Tous? Non. En Belgique, une cinquantaine de clubs (dont 22 militaires) rassemblent des « quatrequatreurs » purs et durs, soucieux d’utiliser de temps en temps tout le potentiel de leur imposant bijou. Leur plaisir: parcourir des itinéraires cahoteux, au coeur de la nature, en allant « aussi vite que possible et aussi lentement que nécessaire ». Leurs territoires: les trois circuits du pays aménagés dans ce but, les chemins agricoles ou régionaux, des parcours dessinés au prix de longues démarches pour obtenir les autorisations requises. Leurs performances: un contrôle absolu de la vitesse, le maintien du véhicule en mouvement, la résistance à l’inconfort et la force déployée çà et là pour tirer le véhicule d’une mauvaise passe. Pas de récompense dorée ni de palmarès: le championnat belge 4 x 4 s’est éteint en 1996, suite à la publication du décret Lutgen interdisant notamment à ces véhicules de rouler sur les chemins forestiers sous peine de fortes amendes.
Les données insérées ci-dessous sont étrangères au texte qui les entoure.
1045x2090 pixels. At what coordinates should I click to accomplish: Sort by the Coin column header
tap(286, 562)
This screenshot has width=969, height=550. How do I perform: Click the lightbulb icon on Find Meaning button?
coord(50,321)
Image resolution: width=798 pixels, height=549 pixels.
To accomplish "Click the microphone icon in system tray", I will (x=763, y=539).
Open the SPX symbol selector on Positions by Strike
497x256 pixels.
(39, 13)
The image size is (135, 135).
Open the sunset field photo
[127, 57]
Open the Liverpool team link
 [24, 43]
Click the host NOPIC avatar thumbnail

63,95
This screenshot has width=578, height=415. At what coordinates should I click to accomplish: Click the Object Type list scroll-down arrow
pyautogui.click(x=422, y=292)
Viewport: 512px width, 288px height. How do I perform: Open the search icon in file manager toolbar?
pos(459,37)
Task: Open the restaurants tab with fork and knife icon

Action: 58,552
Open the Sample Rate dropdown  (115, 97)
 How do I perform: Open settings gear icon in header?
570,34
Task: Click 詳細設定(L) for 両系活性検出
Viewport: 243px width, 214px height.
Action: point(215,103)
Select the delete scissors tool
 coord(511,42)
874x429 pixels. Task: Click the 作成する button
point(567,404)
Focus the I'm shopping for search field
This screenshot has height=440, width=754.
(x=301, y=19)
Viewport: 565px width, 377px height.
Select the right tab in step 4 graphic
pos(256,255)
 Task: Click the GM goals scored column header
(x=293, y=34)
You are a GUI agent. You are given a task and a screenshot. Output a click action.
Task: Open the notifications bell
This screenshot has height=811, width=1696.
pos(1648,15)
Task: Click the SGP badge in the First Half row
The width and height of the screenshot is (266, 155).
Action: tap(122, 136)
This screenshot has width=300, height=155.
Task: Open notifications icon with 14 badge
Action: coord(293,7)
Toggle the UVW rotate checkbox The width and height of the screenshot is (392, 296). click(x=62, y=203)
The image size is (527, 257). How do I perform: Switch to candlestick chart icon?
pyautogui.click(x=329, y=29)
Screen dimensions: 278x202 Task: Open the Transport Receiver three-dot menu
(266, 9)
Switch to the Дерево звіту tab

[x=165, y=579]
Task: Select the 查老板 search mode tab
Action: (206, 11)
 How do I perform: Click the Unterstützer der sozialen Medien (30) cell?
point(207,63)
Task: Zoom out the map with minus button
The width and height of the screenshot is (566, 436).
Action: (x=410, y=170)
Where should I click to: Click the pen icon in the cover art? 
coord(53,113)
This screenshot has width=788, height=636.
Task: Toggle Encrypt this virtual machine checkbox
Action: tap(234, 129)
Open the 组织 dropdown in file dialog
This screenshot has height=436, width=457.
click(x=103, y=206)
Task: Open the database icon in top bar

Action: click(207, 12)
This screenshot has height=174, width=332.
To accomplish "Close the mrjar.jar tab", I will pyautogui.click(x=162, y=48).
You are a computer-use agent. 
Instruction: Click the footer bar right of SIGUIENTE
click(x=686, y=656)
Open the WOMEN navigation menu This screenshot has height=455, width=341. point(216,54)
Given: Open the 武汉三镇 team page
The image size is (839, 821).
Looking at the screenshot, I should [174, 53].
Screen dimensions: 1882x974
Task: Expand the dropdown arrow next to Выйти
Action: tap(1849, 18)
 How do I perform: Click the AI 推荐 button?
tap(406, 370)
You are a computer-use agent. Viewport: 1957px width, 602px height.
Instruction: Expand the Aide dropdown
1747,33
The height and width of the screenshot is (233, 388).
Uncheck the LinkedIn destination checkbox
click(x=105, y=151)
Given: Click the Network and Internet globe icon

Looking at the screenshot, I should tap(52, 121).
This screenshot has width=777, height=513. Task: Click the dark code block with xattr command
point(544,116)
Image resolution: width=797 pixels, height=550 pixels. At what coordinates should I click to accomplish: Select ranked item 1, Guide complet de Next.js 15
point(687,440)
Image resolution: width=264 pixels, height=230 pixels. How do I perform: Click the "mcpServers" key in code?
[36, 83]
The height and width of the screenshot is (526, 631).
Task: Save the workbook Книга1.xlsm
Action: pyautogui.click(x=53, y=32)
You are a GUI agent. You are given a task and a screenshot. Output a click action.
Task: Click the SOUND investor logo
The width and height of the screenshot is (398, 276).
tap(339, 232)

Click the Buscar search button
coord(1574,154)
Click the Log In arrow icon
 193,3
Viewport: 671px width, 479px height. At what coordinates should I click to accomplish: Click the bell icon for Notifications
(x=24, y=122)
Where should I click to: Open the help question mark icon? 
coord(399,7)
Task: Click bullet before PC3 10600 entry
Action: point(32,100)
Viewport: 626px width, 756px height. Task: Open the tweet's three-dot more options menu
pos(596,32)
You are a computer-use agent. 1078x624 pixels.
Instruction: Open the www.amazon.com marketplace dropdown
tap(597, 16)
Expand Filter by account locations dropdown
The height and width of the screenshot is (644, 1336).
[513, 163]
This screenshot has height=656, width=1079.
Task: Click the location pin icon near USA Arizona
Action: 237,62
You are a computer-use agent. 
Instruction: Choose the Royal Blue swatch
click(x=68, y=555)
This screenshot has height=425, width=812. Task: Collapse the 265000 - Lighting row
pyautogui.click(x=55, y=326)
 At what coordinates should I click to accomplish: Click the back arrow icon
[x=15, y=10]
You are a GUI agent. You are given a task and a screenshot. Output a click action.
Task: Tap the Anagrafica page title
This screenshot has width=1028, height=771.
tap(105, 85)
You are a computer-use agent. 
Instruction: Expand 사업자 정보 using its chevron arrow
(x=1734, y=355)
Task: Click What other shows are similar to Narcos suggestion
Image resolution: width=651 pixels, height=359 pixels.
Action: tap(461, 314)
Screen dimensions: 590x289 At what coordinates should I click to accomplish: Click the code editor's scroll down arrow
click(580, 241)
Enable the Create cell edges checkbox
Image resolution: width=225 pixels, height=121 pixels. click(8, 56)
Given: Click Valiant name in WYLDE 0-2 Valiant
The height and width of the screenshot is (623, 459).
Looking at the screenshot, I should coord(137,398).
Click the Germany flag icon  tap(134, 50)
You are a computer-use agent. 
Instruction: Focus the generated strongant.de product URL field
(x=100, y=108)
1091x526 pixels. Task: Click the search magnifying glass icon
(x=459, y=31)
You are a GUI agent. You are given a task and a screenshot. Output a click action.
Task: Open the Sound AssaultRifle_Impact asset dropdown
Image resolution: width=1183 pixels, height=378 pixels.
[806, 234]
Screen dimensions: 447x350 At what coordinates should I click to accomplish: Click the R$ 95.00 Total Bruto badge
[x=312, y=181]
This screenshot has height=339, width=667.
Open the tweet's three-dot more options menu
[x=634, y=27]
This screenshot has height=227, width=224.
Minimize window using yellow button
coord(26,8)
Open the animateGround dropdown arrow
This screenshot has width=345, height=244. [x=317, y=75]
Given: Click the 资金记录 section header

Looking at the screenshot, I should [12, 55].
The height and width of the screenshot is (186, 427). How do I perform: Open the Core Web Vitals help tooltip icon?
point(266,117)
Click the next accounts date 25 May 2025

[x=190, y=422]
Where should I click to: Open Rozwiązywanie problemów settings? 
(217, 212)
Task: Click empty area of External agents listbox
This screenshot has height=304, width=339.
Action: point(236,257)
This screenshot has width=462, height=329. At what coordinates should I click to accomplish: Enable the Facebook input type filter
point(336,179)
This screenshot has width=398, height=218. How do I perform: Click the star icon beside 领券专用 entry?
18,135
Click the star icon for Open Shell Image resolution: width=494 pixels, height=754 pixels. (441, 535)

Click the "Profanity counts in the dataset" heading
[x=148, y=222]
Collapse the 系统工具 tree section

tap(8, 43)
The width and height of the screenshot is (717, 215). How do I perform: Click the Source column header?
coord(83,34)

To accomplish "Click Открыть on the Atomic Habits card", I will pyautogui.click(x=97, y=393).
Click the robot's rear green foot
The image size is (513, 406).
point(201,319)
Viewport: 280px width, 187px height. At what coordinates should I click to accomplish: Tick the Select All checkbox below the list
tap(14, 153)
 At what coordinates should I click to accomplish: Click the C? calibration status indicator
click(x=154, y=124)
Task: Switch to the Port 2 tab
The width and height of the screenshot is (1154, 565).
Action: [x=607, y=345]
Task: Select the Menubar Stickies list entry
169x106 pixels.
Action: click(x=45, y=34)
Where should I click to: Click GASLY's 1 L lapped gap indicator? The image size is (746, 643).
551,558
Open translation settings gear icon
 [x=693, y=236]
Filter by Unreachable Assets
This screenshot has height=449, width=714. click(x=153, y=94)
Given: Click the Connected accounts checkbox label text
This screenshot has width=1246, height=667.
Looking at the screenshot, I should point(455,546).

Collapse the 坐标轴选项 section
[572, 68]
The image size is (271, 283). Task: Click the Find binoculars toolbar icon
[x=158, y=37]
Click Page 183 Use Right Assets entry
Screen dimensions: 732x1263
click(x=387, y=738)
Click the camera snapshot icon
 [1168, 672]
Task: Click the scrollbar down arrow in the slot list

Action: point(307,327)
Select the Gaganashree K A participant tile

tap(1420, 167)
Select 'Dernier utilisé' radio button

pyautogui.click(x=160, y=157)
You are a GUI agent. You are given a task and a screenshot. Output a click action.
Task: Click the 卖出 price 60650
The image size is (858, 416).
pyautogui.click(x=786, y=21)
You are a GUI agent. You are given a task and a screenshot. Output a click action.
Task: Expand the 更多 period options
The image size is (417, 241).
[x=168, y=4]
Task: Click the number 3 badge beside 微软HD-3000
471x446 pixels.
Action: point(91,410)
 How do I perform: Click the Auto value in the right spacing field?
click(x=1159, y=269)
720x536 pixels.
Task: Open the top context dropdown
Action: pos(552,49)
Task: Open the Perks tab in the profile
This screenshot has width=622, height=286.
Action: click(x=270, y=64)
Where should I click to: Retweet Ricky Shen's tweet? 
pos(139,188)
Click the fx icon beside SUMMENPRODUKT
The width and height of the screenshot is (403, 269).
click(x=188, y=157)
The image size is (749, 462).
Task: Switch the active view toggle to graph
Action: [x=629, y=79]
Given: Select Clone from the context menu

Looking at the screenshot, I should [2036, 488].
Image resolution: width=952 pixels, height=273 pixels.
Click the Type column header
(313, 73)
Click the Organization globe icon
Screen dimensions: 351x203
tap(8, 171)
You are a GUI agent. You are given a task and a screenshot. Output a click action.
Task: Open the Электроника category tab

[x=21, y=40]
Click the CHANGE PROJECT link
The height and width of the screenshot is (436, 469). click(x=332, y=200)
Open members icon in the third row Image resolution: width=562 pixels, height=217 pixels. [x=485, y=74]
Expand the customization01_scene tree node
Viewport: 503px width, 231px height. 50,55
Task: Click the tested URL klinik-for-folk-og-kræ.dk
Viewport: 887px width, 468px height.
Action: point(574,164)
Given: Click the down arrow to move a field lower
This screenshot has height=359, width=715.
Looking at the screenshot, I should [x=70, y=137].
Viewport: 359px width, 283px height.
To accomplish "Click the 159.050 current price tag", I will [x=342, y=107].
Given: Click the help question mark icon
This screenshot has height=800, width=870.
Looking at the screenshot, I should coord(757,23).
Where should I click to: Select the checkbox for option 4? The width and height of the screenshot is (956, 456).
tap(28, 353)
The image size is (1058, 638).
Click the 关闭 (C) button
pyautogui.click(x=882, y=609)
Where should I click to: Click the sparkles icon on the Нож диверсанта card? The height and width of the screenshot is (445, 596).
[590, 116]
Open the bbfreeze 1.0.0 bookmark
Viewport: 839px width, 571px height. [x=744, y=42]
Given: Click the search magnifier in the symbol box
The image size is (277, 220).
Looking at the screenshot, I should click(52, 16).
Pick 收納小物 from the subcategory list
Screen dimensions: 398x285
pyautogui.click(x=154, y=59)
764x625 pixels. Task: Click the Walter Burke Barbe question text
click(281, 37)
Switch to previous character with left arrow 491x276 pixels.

Loin de se laisser décourager par de tels obstacles, mais quelque peu blessés dans leur fierté, les amateurs de conduite « off road » s’amusent donc à dénicher, aux quatre coins du pays, des parcours truffés de bosses et gorgés de pluie, qu’ils suivent de jour, à la queue leu leu, pour l’inconcevable plaisir de « tenir » et de partager l’illusion de vaincre l’adversité. « Nous roulons en convois de 10 véhicules, escortés de deux voitures de contrôle, pour nous assurer que personne ne s’égare sur des terrains interdits », explique encore Gerrit Seys. Les plus audacieux prennent part aux expéditions à l’étranger organisées par des clubs privés et souvent agrémentées de nuitées dans des hôtels de quatre ou cinq étoiles, ou d’autres activités aussi viriles que la visite d’une distillerie de whisky. Restent enfin les vrais baroudeurs, qui, en général, ne possèdent pas d’engin motorisé hors de prix. A eux de tenter le « G4 » de Land Rover, une compétition tout-terrain à laquelle participent 16 pays . Les candidats nationaux, sélectionnés au terme d’une série d’épreuves sportives ou intellectuelles, auront à relever de multiples défis le long d’un parcours à travers les plus beaux paysages de la planète (Canada, Australie, Afrique du Sud et côte ouest des Etats-Unis), en avril prochain.

Projeté dans l’aventure par les encouragements de ses proches, le jeune Anversois Roel Smolders, futur docteur en biologie et écologie, rejette d’une boutade les critiques des défenseurs de la nature plus puristes. « C’est une question d’équilibre. Combien de personnes pratiquent le ski sans scrupules, alors que les pistes et les remontées mécaniques endommagent aussi la nature environnante? « . Figurant parmi les 1 200 Belges (dont 7 femmes) à avoir montré un intérêt pour le G4, Roel affronte actuellement la dernière sélection en compagnie de son concurrent Rudi Thoelen. « Je le fais pour le plaisir, pas pour le prix », insiste-t-il. Même si, promis, il ne refusera pas la 4 x 4 offerte au gagnant.